Em última análise, as Olimpíadas representam não apenas a busca pelo triunfo esportivo, mas também uma oportunidade para o autoconhecimento e a superação de limites. O fortalecimento da saúde mental desses jovens, aliada ao desenvolvimento de estratégias para enfrentar o estresse e a pressão, será essencial não só para sua performance durante a competição, mas também para sua vida após o esporte. O sucesso deve ser medido não apenas em medalhas, mas em resiliência e bem-estar emocional”, finaliza Rosângela Casseano.

Twisties: a desconexão entre mente e corpo dos atletas

Essa condição se caracteriza por uma hesitação na realização de saltos e giros

Quando ocorre a desconexão temporária entre a mente e o corpo de atletas, é identificada uma condição conhecida como Twisties. O termo ficou em evidência durante os Jogos Olímpicos de Tóquio, em 2020, quando a ginasta norte-americana Simone Biles enfrentou esse problema durante as competições. Ele se caracteriza por uma hesitação na realização de saltos e giros, o que aumenta significativamente o risco de lesões.
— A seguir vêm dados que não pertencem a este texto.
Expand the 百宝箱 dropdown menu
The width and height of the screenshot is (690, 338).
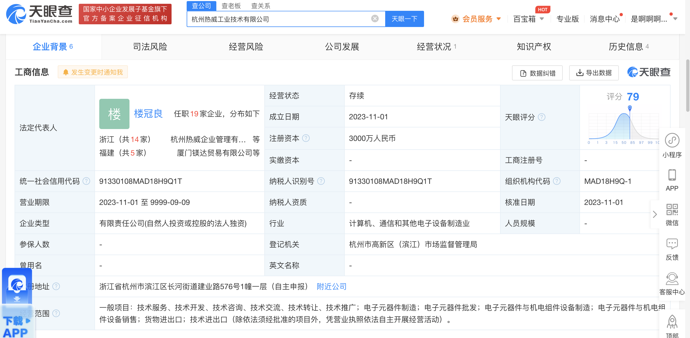point(542,19)
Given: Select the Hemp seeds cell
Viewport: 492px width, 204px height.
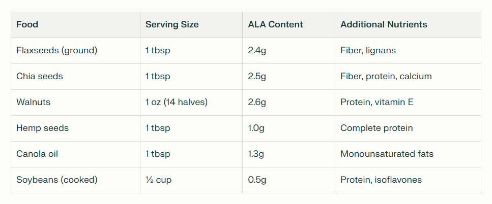Looking at the screenshot, I should pyautogui.click(x=42, y=128).
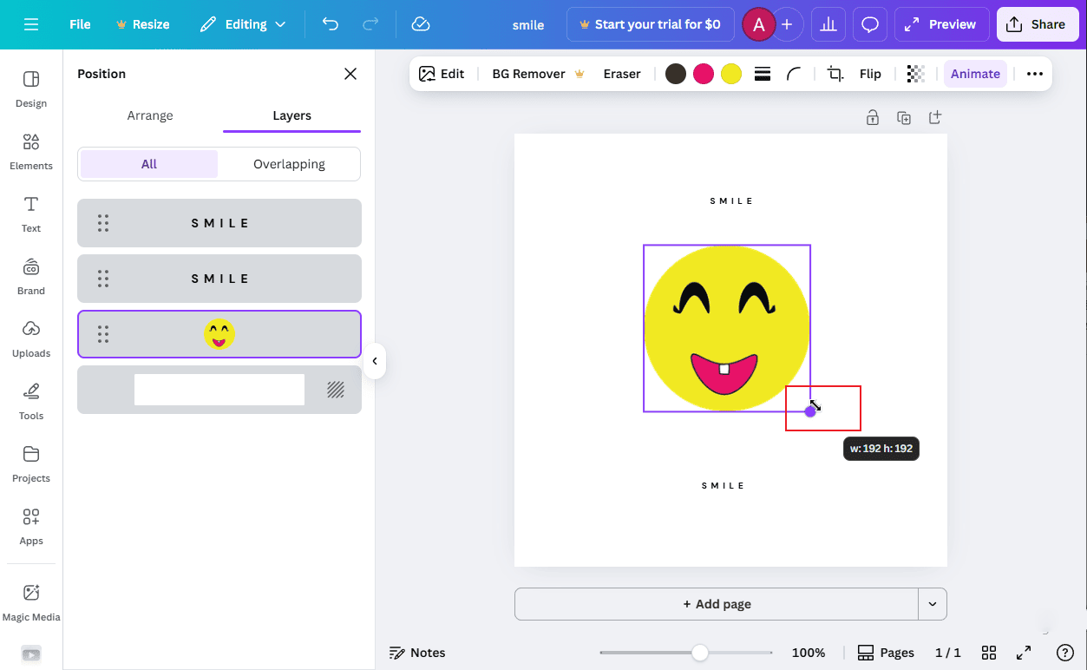This screenshot has width=1087, height=670.
Task: Expand the Editing mode dropdown
Action: pyautogui.click(x=243, y=24)
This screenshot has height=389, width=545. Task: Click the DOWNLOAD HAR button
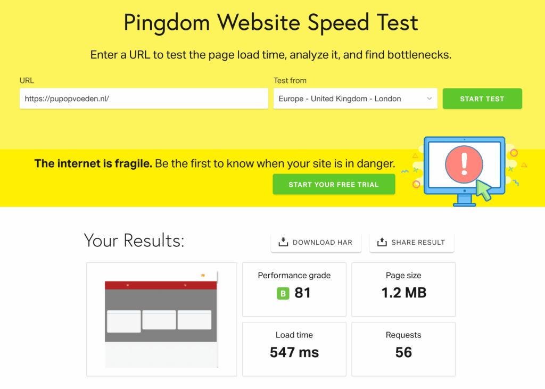[316, 242]
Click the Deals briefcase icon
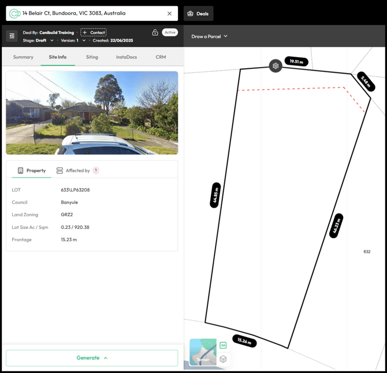The height and width of the screenshot is (373, 387). pos(191,13)
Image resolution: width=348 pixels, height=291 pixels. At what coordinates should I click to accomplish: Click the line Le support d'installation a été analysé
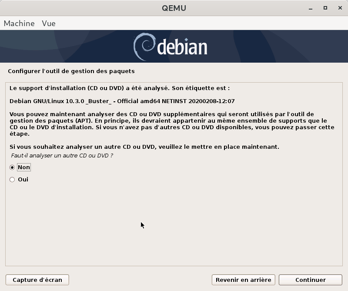coord(119,88)
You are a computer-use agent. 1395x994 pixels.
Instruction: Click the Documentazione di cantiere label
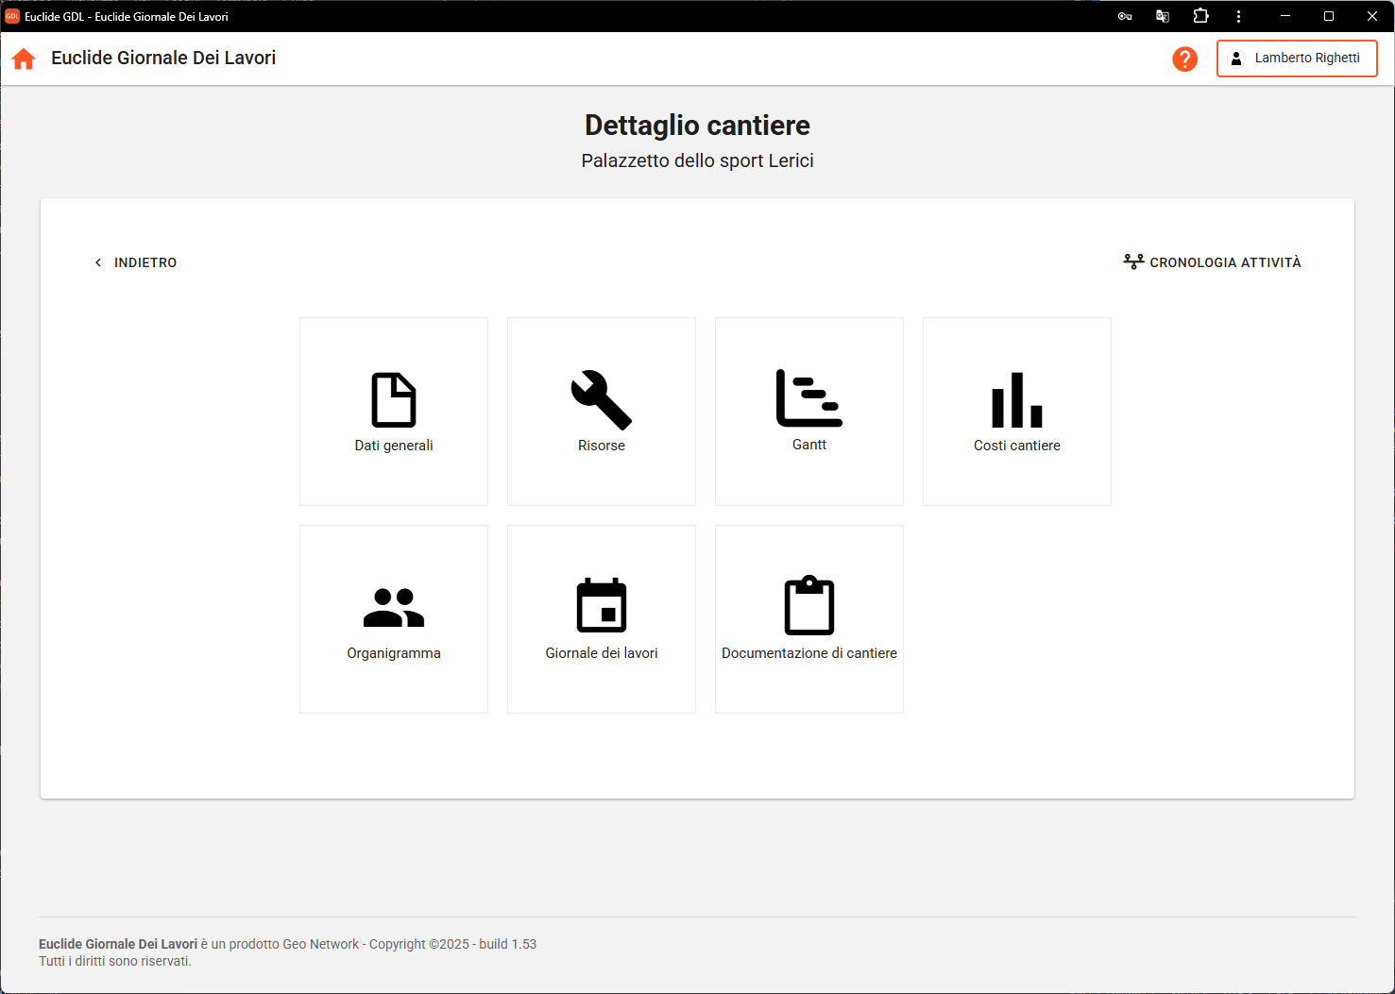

“Os Twisties estão ligados a altos níveis de estresse, ansiedade e pressão psicológica. Indivíduos nesse estado podem sentir um tipo de desorientação, no qual o corpo não responde aos estímulos e a pessoa parece ‘desligar’. Atletas de alto rendimento são mais suscetíveis a essa condição, devido à intensa pressão a qual são submetidos”, afirma Márcia Karine Monteiro, coordenadora nacional dos cursos de Psicologia do grupo Ser Educacional – mantenedor da Uninassau.

Esse desafio mental não apenas influencia o desempenho competitivo, mas, também, pode causar um impacto na confiança do atleta. Em competições onde a pressão é intensa, compreender e lidar com os ‘twisties’ se torna vital para a saúde e segurança dos esportistas.

O primeiro passo consiste em identificar possíveis gatilhos. O início do tratamento envolve um processo terapêutico que visa reduzir a carga emocional, transferindo os elementos estressantes para outra área”, destaca.

Cuidado com a saúde mental

Neste ano, além da preparação física, a dinâmica do Comitê Olímpico do Brasil (COB) nos Jogos Olímpicos de Paris-2024 inclui um trabalho especial focado na saúde mental da delegação. Já na Copa do Mundo de Futebol Feminino, que reuniu 32 seleções na Austrália em julho de 2023, a delegação brasileira levou, além de médicos, fisioterapeutas e massagistas, uma psicóloga.

Conforme a psiquiatra Lívia Castelo Branco, da Holiste Psiquiatria, o cuidado com a saúde mental pode melhorar os resultados dos atletas nas olimpíadas e outras competições esportivas de alta performance.

“Na preparação para os grandes torneios, o acompanhamento com um profissional de saúde mental se torna ainda mais significativo, pois a pressão por resultados, a exposição social ou a ansiedade podem influenciar o rendimento das jogadoras. Quando se trata de esporte, falamos de concentração, autoconfiança, superar limites, conviver em grupo e lidar com frustrações, fatores que dependem diretamente da saúde mental”, explica.

Para Lívia Castelo Branco, mais que novidade no mundo dos esportes, a presença de uma psicóloga na delegação brasileira deve servir de inspiração para outras equipes de diversos esportes e gêneros à medida que o debate sobre saúde mental vai ganhando espaço entre os atletas e treinadores. Para a psiquiatra, é urgente reconhecer que, tanto pelo ponto de vista humano, quanto pelos resultados, é preciso aliar preparação física e psicológica.

Durante as partidas a presença de um profissional de saúde mental também é interessante, pois emoções influenciam na tomada de decisões. Do ponto de vista de saúde mental, foi uma decisão acertada, cujo exemplo poderá ser extrapolado para outros esportes femininos e masculinos, inclusive nas categorias de base”, finaliza a profissional.